Exercise input:
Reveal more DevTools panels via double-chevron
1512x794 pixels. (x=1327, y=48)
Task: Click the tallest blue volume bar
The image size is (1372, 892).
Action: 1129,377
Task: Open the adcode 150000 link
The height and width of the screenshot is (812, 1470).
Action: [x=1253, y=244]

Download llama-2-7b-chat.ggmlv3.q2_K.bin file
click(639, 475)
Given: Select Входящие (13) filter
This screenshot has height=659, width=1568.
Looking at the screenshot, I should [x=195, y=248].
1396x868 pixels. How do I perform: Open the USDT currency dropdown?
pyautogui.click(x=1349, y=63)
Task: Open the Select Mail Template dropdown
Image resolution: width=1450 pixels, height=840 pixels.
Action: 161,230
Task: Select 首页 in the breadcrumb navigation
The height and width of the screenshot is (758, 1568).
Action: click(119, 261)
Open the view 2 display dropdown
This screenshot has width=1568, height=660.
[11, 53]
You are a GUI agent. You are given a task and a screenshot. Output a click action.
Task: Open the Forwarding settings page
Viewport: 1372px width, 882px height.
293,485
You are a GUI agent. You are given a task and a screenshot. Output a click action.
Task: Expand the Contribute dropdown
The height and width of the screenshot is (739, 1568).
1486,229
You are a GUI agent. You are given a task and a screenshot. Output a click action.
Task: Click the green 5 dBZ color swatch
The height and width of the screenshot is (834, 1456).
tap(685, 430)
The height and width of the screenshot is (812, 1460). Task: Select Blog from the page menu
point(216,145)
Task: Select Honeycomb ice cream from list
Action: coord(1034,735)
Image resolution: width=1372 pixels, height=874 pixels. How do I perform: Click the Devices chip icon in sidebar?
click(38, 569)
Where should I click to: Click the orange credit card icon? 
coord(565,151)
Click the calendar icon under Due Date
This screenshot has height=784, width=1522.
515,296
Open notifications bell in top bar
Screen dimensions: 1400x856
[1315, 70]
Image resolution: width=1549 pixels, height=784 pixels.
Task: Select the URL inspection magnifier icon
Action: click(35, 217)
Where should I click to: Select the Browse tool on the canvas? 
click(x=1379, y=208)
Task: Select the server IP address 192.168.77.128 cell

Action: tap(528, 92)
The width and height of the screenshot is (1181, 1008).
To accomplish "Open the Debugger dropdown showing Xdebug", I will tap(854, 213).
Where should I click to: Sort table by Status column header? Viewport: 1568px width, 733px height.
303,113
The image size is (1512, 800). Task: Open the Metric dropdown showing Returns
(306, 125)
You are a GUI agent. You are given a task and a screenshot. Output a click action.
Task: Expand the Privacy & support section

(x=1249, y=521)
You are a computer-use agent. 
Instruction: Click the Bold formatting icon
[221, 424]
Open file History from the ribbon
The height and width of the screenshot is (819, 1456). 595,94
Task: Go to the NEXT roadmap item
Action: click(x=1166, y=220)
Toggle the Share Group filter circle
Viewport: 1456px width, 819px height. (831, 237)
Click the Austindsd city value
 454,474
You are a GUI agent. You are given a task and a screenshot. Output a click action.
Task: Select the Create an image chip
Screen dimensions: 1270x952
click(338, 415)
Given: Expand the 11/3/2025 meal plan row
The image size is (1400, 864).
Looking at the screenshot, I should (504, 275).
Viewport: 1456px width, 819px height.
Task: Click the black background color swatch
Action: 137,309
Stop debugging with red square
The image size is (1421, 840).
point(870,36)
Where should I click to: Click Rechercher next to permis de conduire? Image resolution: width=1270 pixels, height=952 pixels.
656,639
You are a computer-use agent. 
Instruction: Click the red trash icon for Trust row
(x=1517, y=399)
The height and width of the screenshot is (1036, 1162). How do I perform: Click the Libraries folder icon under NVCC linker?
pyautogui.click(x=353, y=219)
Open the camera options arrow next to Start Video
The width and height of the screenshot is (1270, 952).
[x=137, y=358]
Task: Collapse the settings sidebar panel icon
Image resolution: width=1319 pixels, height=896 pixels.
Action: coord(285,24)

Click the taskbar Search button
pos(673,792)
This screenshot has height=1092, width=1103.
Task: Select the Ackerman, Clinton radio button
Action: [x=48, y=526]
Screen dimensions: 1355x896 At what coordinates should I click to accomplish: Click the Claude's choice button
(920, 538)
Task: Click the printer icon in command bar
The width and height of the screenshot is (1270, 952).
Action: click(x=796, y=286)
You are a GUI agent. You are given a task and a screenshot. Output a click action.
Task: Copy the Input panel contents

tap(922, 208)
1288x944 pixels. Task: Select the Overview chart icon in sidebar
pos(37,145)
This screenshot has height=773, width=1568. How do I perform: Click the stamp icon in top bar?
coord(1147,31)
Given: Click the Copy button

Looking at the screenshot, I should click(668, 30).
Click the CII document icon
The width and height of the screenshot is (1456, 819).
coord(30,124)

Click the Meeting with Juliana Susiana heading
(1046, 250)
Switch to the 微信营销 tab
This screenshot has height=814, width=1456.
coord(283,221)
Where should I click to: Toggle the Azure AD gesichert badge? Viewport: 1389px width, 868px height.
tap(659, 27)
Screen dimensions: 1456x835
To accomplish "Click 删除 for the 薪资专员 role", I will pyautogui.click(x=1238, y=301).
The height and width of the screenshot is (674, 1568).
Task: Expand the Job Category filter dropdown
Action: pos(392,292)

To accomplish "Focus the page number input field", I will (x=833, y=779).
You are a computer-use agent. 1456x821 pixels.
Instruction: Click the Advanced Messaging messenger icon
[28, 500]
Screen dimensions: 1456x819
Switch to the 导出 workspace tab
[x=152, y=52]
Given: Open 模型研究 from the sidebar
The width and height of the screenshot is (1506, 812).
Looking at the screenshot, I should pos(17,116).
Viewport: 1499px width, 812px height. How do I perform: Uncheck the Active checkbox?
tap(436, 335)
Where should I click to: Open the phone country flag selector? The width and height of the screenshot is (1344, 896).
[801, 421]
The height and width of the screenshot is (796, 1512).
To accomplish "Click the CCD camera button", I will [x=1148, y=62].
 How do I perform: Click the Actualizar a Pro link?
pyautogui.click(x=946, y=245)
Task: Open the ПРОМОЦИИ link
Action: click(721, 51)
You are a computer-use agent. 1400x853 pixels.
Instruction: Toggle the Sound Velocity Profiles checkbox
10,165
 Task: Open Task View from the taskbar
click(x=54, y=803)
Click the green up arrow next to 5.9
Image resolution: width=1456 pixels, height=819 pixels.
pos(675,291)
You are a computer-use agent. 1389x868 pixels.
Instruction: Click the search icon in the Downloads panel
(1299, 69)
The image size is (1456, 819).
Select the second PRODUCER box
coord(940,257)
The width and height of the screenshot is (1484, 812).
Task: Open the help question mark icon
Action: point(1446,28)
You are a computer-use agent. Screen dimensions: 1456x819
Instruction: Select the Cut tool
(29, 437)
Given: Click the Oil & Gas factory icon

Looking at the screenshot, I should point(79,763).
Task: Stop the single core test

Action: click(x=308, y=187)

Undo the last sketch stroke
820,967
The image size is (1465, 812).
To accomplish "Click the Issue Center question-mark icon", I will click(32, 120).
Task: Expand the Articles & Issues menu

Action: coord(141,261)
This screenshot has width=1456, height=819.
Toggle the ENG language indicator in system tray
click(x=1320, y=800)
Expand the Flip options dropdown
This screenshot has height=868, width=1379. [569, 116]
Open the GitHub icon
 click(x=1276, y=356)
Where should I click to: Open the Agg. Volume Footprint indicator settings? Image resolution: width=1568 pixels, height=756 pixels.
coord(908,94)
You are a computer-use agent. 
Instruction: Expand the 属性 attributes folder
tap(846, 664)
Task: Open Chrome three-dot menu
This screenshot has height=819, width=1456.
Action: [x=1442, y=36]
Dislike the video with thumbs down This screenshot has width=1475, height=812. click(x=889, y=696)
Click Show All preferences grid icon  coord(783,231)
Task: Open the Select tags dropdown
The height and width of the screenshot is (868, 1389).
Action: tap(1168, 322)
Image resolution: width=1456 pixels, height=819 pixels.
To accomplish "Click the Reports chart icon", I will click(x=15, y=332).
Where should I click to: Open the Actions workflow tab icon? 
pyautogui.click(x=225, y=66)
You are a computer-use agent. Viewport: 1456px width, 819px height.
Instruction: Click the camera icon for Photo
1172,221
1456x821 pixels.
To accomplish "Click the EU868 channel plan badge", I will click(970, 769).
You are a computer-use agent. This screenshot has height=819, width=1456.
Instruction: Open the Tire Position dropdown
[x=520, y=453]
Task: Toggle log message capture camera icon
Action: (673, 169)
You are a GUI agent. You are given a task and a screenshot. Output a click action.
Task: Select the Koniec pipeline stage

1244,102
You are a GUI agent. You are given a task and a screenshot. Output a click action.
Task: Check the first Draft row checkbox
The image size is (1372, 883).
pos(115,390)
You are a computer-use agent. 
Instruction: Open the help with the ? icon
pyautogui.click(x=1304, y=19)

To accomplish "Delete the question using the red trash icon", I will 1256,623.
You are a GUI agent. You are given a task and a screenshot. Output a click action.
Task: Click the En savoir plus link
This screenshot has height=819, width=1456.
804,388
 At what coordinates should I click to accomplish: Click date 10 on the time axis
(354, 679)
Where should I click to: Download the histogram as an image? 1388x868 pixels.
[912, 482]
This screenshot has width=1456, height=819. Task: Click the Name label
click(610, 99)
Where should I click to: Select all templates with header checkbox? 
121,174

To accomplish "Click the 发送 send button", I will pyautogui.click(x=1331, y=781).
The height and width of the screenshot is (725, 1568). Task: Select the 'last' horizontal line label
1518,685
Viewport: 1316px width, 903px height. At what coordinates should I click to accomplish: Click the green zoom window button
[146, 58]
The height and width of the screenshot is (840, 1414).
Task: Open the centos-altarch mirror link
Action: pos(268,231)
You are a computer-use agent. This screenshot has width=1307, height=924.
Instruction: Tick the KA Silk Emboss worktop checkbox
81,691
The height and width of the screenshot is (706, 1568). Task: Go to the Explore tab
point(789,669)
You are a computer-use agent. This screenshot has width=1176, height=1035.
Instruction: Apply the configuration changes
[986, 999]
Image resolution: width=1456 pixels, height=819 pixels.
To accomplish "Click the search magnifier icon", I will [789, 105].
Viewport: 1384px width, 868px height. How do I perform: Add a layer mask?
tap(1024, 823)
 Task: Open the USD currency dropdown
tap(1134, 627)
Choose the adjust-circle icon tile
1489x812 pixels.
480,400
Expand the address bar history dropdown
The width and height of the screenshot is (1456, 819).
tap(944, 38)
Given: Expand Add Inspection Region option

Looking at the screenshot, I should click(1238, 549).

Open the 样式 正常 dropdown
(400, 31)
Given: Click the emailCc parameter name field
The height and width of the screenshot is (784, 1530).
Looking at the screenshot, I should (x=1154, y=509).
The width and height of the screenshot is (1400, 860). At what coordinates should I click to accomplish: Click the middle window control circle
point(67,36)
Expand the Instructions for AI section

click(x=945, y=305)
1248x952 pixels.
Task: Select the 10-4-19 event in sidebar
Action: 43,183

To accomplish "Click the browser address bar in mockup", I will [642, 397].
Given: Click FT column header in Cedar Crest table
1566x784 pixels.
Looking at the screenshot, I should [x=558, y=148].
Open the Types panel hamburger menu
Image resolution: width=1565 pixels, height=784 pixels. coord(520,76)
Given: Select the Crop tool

What this task involves:
Search the material for "field" and copy each matching line.

Response to this task:
To accomplish "Focus the page number input field", I will (x=833, y=779).
Given: Click the emailCc parameter name field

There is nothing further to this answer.